▶ **Given request 1**
In the tribute below, in what year was Julie Kitka elected President of the Alaska Federation of Natives?

WASHINGTON—U.S. Senator Dan Sullivan (R-Alaska) spoke recently on the Senate floor in recognition of Julie Kitka, who served as President of the Alaska Federation of Natives (AFN) for more than three decades until recently stepping down from that position. Sen. Sullivan recognized Kitka’s leadership at the helm of the largest statewide Native organization in Alaska, representing 140,000 people and nearly 200 tribes and village corporations. Kitka was first hired by AFN in 1984 as a bookkeeper, a short 6 years before she was elected President in 1990. She would go on to lead AFN through critical economic, legislative, and educational partnerships that continue to guide the organization into the future. Kitka was recognized as part of Sen. Sullivan’s series, “Alaskan of the Week.”
Tribute to Julie Kitka
Mr. President, you know what time of the week it is, and I think our pages are learning. But it is a special time of the week here in the Senate because it is Thursday, and Thursday is when I usually come out and talk about the Alaskan of the Week.
Now, look, the press—where are they? I am not sure they are around right now, but they love this speech. They call it probably the most important speech of the week in the Senate, regardless of what is going on. The Presiding Officer is a big fan and the pages are because I like to tell stories about what my constituents are doing back home to earn them this very prestigious title—very prestigious, by the way—the Alaskan of the Week.
I like to begin this speech, as you know, talking a little bit about what is going on back home in Alaska.
Here in the Senate, we are all getting ready to go on a recess work period, we call it. We are all going to be going home, seeing our constituents. Speaking of things in Alaska, I just happened to host our Senate lunch. On the Republican side of the Senate on Thursdays, one of the Senators hosts lunch every Thursday. Today was my day to host, which is kind of exciting.
I am not going to brag, but I think a lot of the Senators like it when Senator Murkowski or I host because we bring in great salmon, halibut. So we had a feast for lunch today. My wife Julie was here, which was really special.
We brought in peonies. A lot of people don’t know Alaska is now becoming a huge peonies flower producer. I didn’t even know what a peony was a couple of years ago, but now we are big into that. So if you saw these peonies all over the Senate today, they were from Alaska.
What I like to do at the lunch is talk a little bit about Alaska. I have this fact sheet with these great facts about Alaska. And during the lunch, we have a video cam going, literally a live feed video of what is happening in Alaska in the Katmai National Park, Brooks Falls. That is the real famous place in Alaska where all the big brown bears gather by the falls because the salmon are trying to jump up through the falls, and the brown bears are literally catching them in their mouths and eating them right there. So that is a live feed in the lunch that we just had, dozens of bears. It is awesome.
If you are interested in watching it, just go on Brooks Falls, live feed. It is awesome to watch. So there is a lot going on in our to State.

▶ **Given request 2**
Please locate each line of the records that contains the string "text" and copy those lines out.

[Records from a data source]

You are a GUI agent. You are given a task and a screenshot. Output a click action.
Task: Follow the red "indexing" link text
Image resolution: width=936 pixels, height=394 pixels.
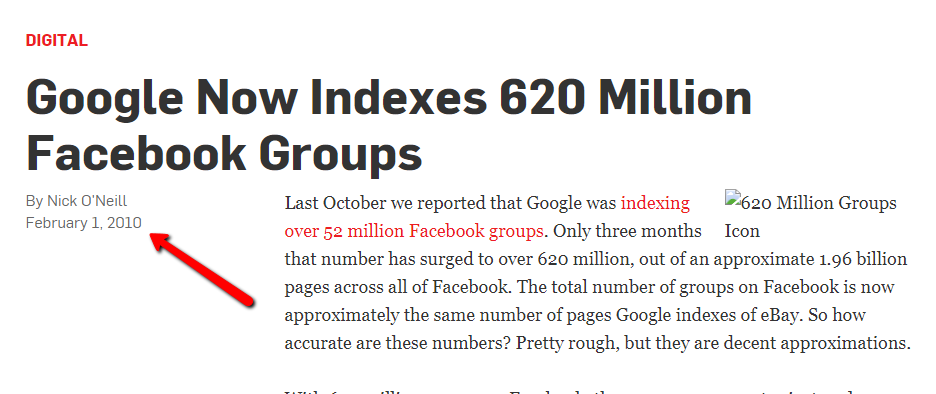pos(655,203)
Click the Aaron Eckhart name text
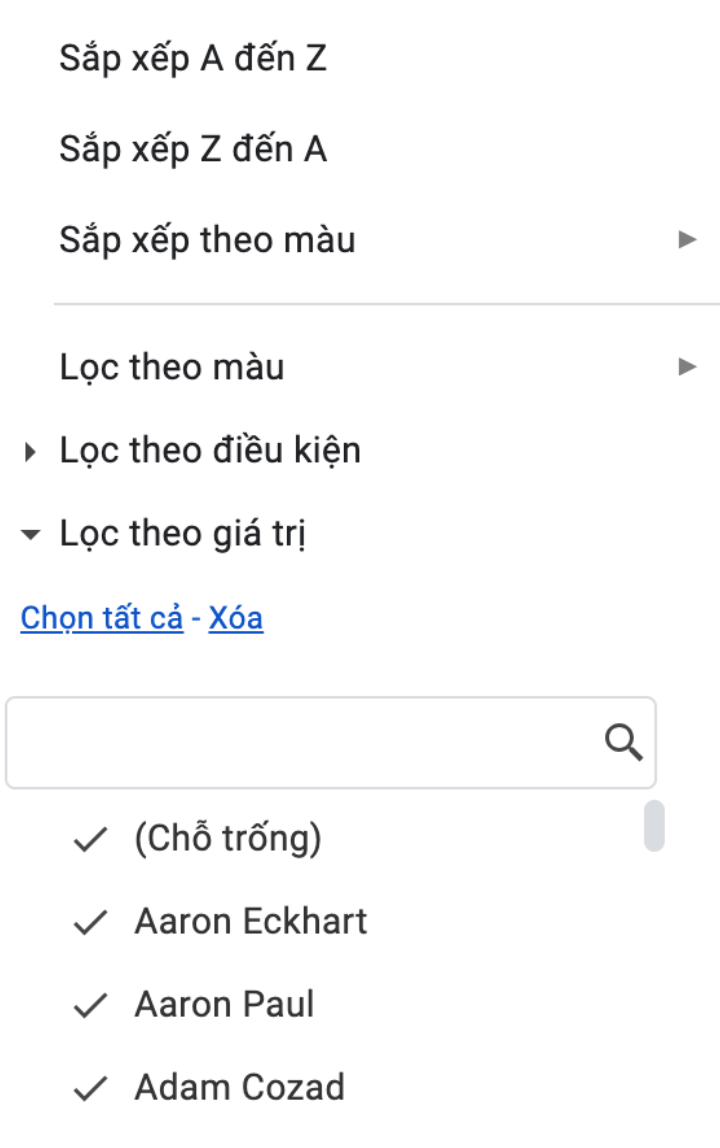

▶ **Complete answer 1**
1990

▶ **Complete answer 2**
Task: Follow the red "indexing" link text
Click the Aaron Eckhart name text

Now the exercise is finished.